Toward 8 Ma, the Estérel-corso-sardre mountain collapsed, isolating Corsica and Sardinia from the continent, which profoundly modified the hydrographic network. The rivers of Base-Provence that flow toward the plateau of Valensole and toward the Mediterranean Sea. The filling has followed from 5 or 6 thousand years. The visit deposit of Valensole is constituted by layers of pebbles more or less crude without the origins and the currents. The pebbles are cemented in different ways between the following - deposits, compressions, which demarcate the last layers and the layers most crumbly. The height of these deposits reach 838 meters toward Fourevière on the limit of the commune of the Mées and of Puimichel (between Guillot and the Allemands), and 400 meters on the heights of Volonne. Under the weight of this mass of materials, the terrestrial exterior sunk, that provokes movements of the deposit edge.

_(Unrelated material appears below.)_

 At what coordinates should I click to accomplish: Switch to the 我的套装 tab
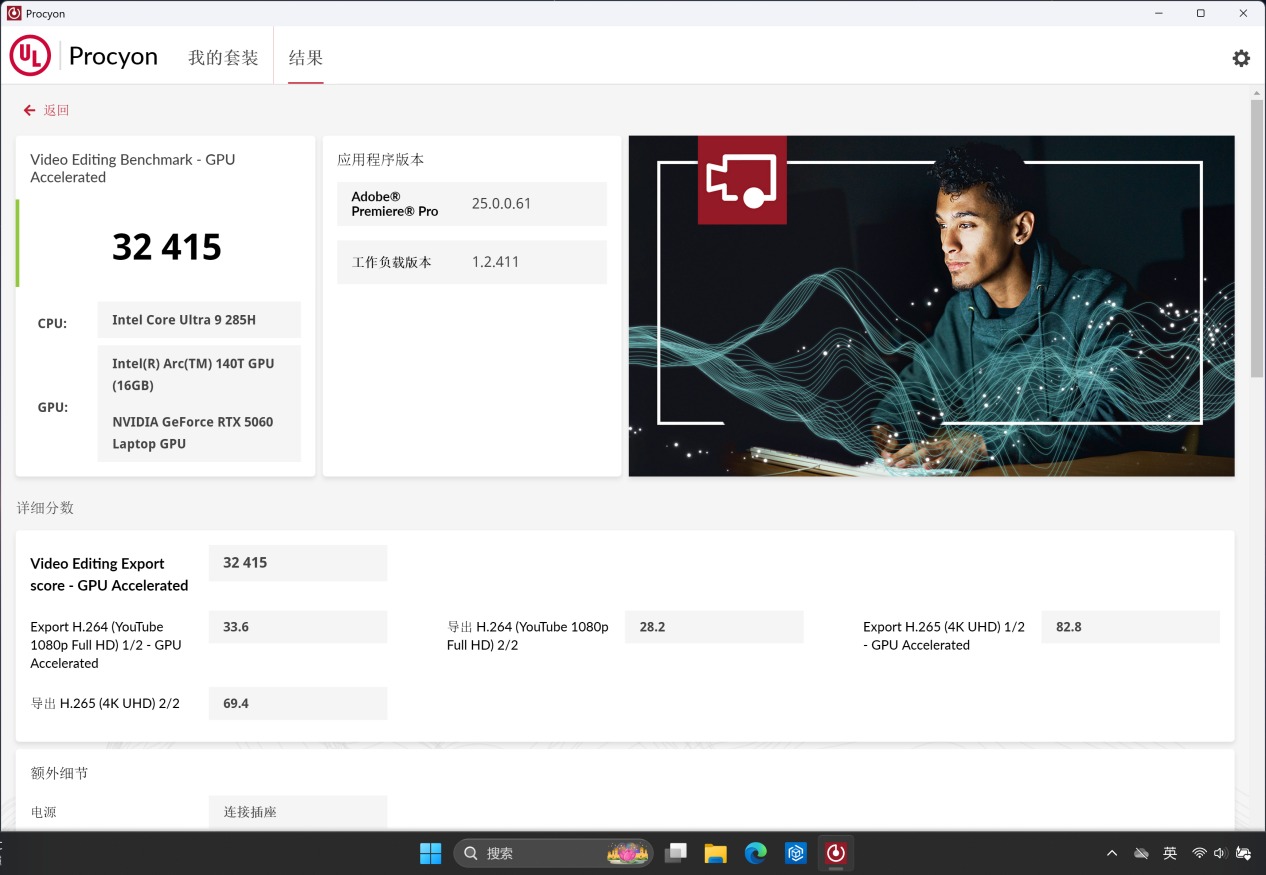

The levels move, tumble, subside, provoking folds and faults. The accumulation of conglomerates of Valensole spreads out for around 10 thousand years. Toward 3 Ma, the filling-in stopped.

The rivers will rearrange their valleys through the poudingue and the pluvial, glacial, fluvial, erosion will cut the relief of the plateau in forming small valleys and hills.

=== Town planning ===

According to the terminology defined by Insee and the zoning published in 2020, Valensole is an urban municipality. It belongs to the monocommunal urban unit of Valensole, with 3,204 inhabitants in 2017, thus being an isolated town.